Learned:

  • stripped binaries don’t point to main
  • binja can find it anyway
  • the dynamic linker runs before any of your program code
  • trying break _start in gdb will probably hit the linker’s instead

I was working on TokyoWesterns 2018 load and this came up (stackoverflow). Sebastian and I both tried identifying main this way and scratched our heads at why this approach wasn’t working, so I’m taking a second stab at it now. Note that the binary is both 64b and dynamically linked.

I don’t actually know what strip() does so let’s man strip:

   GNU strip discards all symbols from object files objfile.  The list of
   object files may include archives.  At least one object file must be
   given.

OK, so it removes the symbol that tells us main is main.

So, I can’t b main in gdb.

(gdb doesn’t have command separation but you can add it though it won’t work for this case because the b * 0 thing is a hack and it throws a python exception)

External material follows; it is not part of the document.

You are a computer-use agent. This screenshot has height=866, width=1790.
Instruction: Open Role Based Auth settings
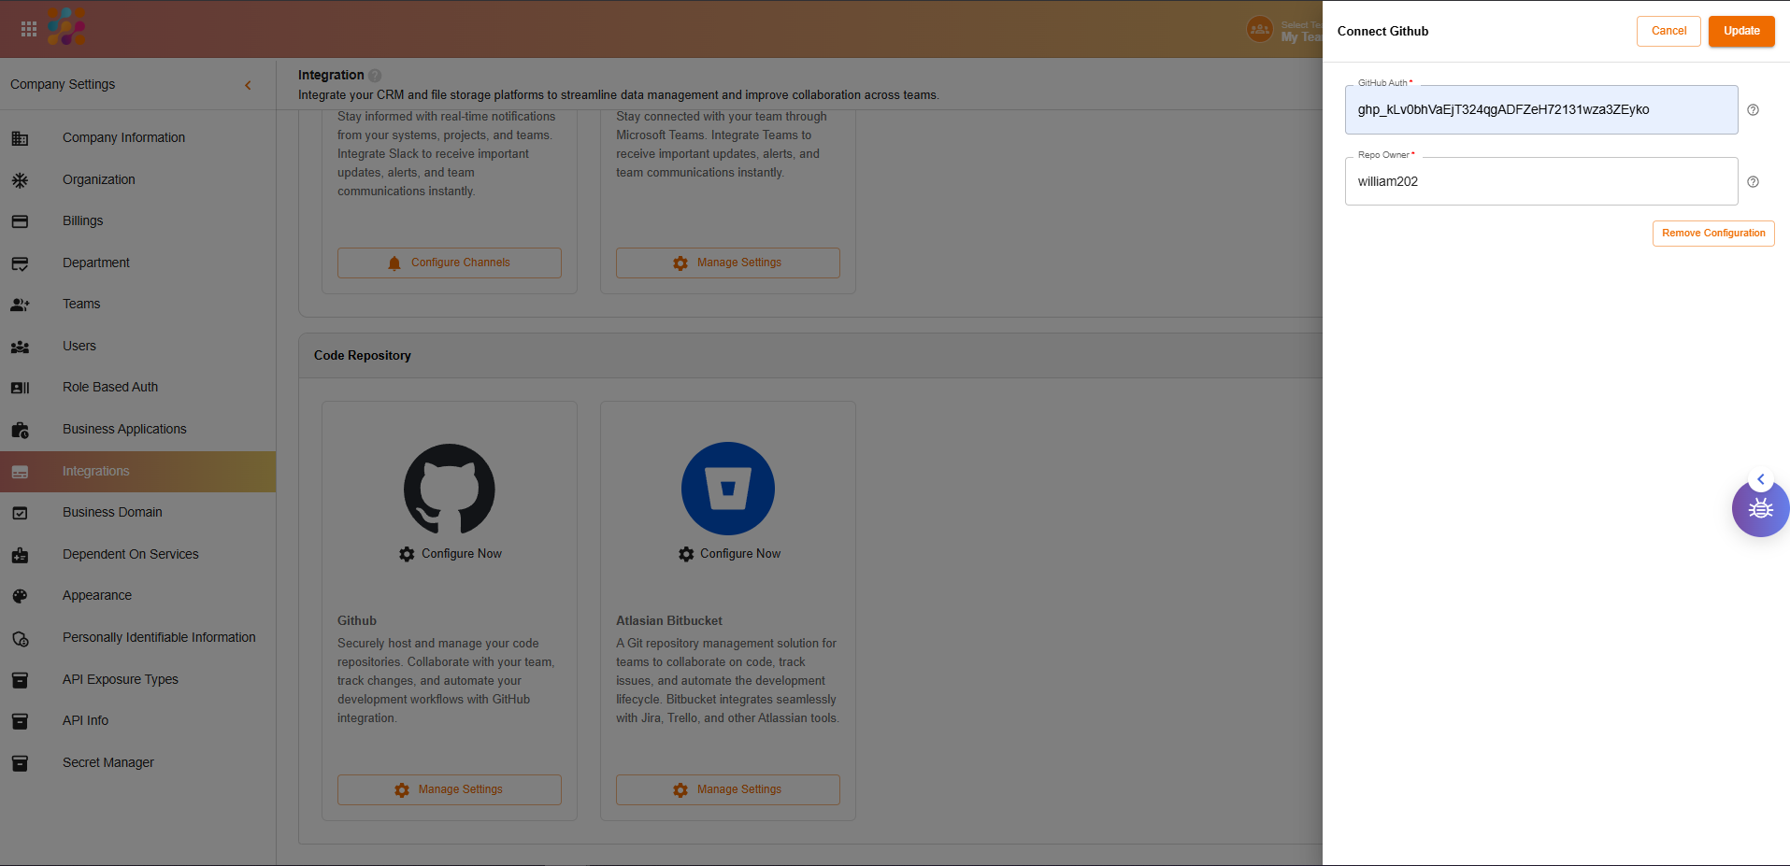point(110,387)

I can b * 0 ; r ; print $rip to get the address of _start, but that’s not want I want.

_start calls __libc_start_main(), which has the following prototype:

int __libc_start_main(int (*main) (int, char**, char**), 
                      int argc, 
                      char *__unbounded *__unbounded ubp_av, 
                      void (*init) (void), 
                      void (*fini) (void), 
                      void (*rtld_fini) (void), 
                      void (*__unbounded stack_end));

So we can look at the args of __libc_start_main to get the address of main.

I need to:

  • break on the entrypoint
  • find __libc_start_main call
  • set breakpoint on: last addr saved on stack before __libc_start_main call
  • continue (until breakpoint for main is hit)

Which is

b * 0
r
b * $rip
d 1
r

Except, there’s a bunch of dlopen stuff that I don’t expect, since it doesn’t come up in Binja. objdump -d’s output matches up with Binja, so there’s something up here involving dynamic loading.

Why doesn’t code just start executing at the beginning of .text? It’s clearly the entry point of the binary. I’m guessing the linker must be doing some shenanigans.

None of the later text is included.